Clicking onto a fake email, or downloading an insecure link, would then lead the virus to be installed onto the system. It’s my guess that the infection was sent to a large email list, the recipients of which then downloaded the infection, causing the damage it did.
As with many infections, remedies are often created and implemented.
In the case of WannaCRY, several things happened.
Firstly, a British spyware technician was able to locate a “killswitch”. This was a web domain which when registered prompted the software to stop spreading.
The point of the killswitch was to allow the creators to determine a “quarantine” zone to test the virus. They would just add the domain to their test machines to ensure they could control when the infection struck. By registering the domain in real life, the technician essentially made almost all the infections cease to spread.
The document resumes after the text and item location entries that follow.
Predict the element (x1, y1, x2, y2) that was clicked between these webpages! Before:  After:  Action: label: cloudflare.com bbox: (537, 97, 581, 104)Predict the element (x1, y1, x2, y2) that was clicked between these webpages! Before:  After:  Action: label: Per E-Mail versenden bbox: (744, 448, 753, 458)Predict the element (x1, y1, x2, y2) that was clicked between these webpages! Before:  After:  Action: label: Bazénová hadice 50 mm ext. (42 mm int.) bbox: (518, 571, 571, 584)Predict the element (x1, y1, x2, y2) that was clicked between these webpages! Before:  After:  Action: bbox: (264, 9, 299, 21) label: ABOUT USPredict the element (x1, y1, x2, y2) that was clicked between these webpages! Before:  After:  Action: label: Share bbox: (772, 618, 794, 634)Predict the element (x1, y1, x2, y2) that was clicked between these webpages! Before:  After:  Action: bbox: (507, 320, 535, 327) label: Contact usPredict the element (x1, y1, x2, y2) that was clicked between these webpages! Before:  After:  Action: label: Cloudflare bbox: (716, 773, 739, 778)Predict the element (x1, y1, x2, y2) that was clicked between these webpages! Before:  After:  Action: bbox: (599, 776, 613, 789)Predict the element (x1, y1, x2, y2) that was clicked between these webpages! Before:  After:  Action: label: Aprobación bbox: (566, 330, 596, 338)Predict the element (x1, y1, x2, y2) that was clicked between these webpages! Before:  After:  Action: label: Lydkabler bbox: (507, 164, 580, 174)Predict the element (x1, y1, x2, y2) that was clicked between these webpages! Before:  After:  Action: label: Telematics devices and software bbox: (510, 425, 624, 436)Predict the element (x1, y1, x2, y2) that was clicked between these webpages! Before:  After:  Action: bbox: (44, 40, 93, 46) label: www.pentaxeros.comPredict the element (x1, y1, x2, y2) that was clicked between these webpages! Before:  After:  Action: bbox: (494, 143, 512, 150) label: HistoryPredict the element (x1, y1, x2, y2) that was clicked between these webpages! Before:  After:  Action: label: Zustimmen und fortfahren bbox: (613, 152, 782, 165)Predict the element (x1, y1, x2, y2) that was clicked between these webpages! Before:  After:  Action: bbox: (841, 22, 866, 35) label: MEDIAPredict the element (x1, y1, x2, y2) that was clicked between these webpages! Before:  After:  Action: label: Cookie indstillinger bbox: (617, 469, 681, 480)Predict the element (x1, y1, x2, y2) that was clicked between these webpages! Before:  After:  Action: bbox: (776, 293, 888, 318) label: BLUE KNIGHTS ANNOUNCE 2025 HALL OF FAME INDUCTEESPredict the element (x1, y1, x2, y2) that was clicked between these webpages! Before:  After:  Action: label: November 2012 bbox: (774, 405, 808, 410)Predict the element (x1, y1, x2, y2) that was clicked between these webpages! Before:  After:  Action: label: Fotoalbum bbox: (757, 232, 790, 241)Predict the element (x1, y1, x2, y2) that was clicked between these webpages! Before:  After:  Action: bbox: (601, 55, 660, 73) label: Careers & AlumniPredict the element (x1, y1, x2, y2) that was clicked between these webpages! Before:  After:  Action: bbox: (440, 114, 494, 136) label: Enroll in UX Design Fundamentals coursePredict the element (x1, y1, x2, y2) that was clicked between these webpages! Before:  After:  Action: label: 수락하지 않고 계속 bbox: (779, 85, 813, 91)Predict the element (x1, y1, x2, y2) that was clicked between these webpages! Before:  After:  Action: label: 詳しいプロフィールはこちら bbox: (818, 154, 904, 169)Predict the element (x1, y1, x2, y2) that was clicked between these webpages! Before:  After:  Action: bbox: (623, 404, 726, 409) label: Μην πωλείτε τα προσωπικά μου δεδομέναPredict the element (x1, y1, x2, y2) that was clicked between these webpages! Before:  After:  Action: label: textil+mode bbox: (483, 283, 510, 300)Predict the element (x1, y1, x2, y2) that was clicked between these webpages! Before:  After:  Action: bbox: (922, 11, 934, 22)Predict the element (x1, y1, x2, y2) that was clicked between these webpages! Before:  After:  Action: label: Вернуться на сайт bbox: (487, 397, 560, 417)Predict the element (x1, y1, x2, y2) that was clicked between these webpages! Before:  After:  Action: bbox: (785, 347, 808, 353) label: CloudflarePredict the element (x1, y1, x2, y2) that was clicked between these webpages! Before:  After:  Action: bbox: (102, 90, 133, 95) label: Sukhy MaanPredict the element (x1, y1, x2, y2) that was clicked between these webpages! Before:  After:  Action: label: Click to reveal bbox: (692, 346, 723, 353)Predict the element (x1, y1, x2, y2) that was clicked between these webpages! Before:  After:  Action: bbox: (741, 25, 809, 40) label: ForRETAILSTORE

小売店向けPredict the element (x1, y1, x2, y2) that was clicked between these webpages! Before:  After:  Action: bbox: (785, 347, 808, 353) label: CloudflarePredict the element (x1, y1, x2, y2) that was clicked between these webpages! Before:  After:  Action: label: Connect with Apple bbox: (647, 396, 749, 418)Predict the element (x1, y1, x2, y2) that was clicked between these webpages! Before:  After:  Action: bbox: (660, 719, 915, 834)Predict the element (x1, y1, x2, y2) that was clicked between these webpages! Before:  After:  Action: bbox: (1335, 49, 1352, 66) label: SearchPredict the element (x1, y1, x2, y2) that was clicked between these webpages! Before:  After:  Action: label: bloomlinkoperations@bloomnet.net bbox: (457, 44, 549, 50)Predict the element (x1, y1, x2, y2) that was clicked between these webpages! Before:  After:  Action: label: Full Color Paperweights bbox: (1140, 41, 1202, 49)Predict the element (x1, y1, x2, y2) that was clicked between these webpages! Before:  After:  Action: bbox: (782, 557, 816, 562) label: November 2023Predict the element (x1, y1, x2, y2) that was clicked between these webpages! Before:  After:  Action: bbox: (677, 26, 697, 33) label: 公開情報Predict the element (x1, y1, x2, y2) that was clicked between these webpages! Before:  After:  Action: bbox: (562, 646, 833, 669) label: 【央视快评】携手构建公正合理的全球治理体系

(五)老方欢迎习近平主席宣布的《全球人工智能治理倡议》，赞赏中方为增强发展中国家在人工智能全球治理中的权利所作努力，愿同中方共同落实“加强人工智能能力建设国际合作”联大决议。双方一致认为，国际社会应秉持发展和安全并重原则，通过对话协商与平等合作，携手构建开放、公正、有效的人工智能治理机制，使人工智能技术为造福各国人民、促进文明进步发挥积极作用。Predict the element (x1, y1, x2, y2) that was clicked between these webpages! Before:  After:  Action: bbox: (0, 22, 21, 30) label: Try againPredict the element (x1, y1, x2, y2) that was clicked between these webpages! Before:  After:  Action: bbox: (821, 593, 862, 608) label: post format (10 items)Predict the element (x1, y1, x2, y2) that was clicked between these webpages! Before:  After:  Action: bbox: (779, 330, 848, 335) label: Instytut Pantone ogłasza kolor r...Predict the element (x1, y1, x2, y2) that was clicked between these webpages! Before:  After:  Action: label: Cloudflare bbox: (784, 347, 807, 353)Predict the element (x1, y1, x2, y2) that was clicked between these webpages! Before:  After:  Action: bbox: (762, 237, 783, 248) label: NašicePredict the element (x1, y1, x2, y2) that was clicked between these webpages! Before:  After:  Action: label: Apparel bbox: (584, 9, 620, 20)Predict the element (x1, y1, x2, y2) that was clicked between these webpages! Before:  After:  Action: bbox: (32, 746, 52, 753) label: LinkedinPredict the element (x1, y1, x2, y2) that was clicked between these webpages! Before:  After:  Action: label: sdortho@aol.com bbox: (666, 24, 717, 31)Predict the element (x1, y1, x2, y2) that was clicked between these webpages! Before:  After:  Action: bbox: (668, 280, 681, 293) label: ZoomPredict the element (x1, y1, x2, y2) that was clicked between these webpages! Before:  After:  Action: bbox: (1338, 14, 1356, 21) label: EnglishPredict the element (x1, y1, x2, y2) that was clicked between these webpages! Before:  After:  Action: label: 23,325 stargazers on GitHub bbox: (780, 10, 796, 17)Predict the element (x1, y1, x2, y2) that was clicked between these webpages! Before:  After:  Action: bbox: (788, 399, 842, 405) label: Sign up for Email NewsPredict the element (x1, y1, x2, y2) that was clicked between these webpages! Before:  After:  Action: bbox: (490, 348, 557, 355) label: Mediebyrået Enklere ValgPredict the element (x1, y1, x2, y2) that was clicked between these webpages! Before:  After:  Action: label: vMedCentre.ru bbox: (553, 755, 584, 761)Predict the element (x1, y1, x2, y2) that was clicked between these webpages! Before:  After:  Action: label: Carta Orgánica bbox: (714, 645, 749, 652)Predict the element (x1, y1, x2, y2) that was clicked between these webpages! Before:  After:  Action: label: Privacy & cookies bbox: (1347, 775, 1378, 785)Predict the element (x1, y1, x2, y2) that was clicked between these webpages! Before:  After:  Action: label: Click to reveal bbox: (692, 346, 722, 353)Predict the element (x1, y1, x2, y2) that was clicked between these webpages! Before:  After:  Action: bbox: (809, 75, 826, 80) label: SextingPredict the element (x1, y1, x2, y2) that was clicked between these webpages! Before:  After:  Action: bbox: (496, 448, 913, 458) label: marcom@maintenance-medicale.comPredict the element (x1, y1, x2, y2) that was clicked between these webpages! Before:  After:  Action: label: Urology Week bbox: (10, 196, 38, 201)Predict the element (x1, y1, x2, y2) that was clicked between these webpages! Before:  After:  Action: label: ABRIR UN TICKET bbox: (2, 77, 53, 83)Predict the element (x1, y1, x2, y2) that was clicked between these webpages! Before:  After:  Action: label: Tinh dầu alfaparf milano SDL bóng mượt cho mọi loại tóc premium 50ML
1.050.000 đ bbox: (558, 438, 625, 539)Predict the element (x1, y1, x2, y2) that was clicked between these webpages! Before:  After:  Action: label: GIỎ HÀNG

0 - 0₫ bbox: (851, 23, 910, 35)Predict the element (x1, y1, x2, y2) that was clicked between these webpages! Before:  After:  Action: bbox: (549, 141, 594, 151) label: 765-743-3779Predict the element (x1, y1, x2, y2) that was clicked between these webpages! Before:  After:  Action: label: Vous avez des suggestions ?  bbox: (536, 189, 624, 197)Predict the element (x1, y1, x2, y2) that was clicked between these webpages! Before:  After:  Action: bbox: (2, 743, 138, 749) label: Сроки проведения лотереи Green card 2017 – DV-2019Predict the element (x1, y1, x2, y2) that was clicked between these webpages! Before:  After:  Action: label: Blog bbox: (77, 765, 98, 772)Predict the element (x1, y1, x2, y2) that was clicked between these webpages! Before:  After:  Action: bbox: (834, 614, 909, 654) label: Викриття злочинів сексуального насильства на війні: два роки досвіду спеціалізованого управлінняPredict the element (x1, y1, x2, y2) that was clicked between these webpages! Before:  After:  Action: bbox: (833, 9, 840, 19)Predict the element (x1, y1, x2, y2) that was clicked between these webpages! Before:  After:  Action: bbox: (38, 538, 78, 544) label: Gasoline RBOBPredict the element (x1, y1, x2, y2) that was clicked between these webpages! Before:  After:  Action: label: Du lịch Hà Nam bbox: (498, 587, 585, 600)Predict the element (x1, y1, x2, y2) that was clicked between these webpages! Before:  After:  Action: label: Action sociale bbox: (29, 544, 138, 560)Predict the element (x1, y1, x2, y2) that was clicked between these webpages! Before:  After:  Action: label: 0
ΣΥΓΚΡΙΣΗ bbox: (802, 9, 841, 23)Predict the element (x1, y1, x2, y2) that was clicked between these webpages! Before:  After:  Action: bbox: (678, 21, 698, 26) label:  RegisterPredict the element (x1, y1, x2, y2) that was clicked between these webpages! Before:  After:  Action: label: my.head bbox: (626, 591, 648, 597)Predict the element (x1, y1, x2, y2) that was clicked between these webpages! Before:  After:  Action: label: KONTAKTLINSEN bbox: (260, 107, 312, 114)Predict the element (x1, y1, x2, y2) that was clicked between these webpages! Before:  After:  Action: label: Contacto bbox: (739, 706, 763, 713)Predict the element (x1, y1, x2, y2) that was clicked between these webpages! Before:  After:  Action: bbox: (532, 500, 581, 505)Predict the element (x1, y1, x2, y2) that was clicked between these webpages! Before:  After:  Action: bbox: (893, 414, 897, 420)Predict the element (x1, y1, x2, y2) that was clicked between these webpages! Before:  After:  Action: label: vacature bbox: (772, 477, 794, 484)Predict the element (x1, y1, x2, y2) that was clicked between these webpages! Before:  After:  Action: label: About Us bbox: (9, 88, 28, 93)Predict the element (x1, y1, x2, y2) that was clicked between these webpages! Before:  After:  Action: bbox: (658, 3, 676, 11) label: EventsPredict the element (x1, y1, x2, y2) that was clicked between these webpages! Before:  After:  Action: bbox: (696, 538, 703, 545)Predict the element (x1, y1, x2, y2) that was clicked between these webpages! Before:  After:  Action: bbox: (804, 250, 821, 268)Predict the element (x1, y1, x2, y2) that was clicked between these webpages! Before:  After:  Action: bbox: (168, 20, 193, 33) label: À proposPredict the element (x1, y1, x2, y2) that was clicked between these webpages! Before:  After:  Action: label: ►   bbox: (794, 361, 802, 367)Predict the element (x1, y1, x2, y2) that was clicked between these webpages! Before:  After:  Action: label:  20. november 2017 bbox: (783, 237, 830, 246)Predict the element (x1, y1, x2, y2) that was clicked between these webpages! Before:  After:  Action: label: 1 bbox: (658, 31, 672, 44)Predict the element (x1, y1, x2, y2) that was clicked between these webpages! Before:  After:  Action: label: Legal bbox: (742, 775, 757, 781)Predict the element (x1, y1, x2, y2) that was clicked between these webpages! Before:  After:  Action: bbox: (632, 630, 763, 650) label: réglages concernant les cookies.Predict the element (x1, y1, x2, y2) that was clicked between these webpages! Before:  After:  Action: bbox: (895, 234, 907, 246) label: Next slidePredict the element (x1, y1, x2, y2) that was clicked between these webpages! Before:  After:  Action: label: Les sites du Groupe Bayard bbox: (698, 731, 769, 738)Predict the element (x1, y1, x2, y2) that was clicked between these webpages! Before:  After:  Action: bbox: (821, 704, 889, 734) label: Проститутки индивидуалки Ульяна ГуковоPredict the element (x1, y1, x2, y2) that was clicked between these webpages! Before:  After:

Secondly, Microsoft released an update to Windows XP, Vista and 7 users. This is despite the fact that Microsoft had publicly announced its dropping of support for Windows XP several years ago. Shows the importance of keeping your system up to date.
As of the end of May 2017, the majority of large organizations who were affected have updated their systems. Many in the security community are working to determine the source and scope of the infection, and I believe there are a number of tools available to fix it.
How To Protect Your Systems
The big lesson from this was that you must keep your system up to date.
The only reason why WannaCRY was such a wide infection was because of how it exploited a backdoor that was open on millions of systems around the world.
For example, there were many NHS systems still running XP even though support for it had ended.
Apart from updating your system, there are a number of other considerations to look at:
Ensure your system’s antivirus protection is adequate
Download and install an adequate anti-malware tool
NEVER download attachments from emails you don’t know
NEVER download programs from websites you don’t know the origin of
ALWAYS double check if in doubt
In terms of WannaCry itself – if you are running the latest version of Windows, preferably Windows 10, you should be okay. That doesn’t mean you shouldn’t remain vigilant, but the targets for WannaCRY were pretty specific.